Bally’s Intralot Eyes Evoke Deal Amid Growth
Bally’s Intralot’s latest full-year results highlight a business that is shifting direction, with a stronger focus on direct-to-consumer operations following its merger in October 2025.
The group reported revenue of €518 million for the year, up from €384.3 million previously, while adjusted EBITDA increased to €183.5 million. Beyond the headline figures, a key development is the growing contribution from consumer-facing activities, which now account for nearly half of total revenue, compared to less than a quarter a year earlier.
Strategic Shift Toward B2C
This change reflects a broader move away from a purely B2B model, as the company positions itself closer to end users rather than operating solely as a backend provider. The transition signals an effort to build a more visible presence in the global gambling market.
At the same time, Bally’s Intralot has confirmed it is in discussions regarding a potential acquisition of evoke, the operator behind brands including William Hill, 888 and Mr Green.
Potential Expansion Opportunity
A deal with evoke would significantly expand Bally’s Intralot’s footprint, adding established brands and strengthening its presence in the UK and European markets. Combined with its existing capabilities, the acquisition could create a larger, more diversified operator.
However, the opportunity also comes with considerable challenges.
Financial Considerations
Both companies carry substantial debt. Bally’s Intralot reported adjusted net debt of around €1.5 billion at the end of 2025, while evoke holds approximately £1.8 billion. A combined entity would therefore face a significant financial burden, likely requiring restructuring measures or refinancing to manage effectively.

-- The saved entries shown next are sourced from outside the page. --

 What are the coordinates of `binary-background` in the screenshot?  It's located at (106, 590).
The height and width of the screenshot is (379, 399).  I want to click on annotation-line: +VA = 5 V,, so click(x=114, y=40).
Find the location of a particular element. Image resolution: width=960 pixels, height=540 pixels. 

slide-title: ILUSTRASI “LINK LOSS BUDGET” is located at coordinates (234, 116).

Evoke has already taken steps to address its position, including plans to close around 200 retail locations and streamline its operations. Similar cost-control measures could form part of any integration strategy.
Operational Complexity
Beyond financial considerations, combining the two businesses would introduce additional complexity. The merged group would operate across multiple jurisdictions, each with distinct regulatory frameworks, while also managing a portfolio of established brands.
Aligning operations, governance structures and market strategies across different regions could present further challenges.
Market Context
The timing of the potential expansion is also notable. The gambling sector, particularly in the UK, is facing tighter regulation and increasing tax pressures, which may impact profitability and growth prospects.

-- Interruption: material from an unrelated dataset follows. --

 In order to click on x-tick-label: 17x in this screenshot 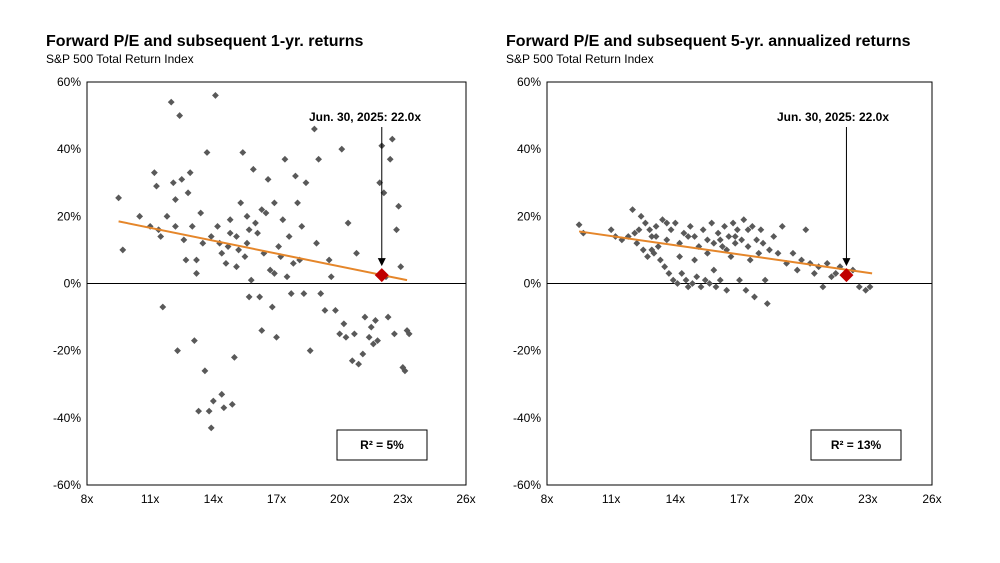, I will do `click(740, 499)`.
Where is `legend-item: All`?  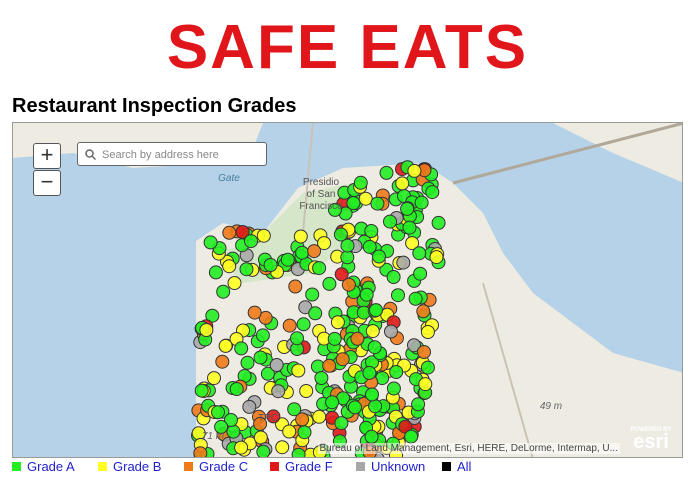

Despite these headwinds, Bally’s Intralot appears focused on scaling its operations and strengthening its competitive position within the industry.
Outlook
The company’s recent results indicate positive momentum, particularly in its shift toward consumer-driven revenue. However, the outcome of the evoke discussions could prove decisive in shaping its future direction.
If the acquisition proceeds, Bally’s Intralot will need to balance expansion ambitions with financial discipline, as it navigates a more complex and competitive operating environment.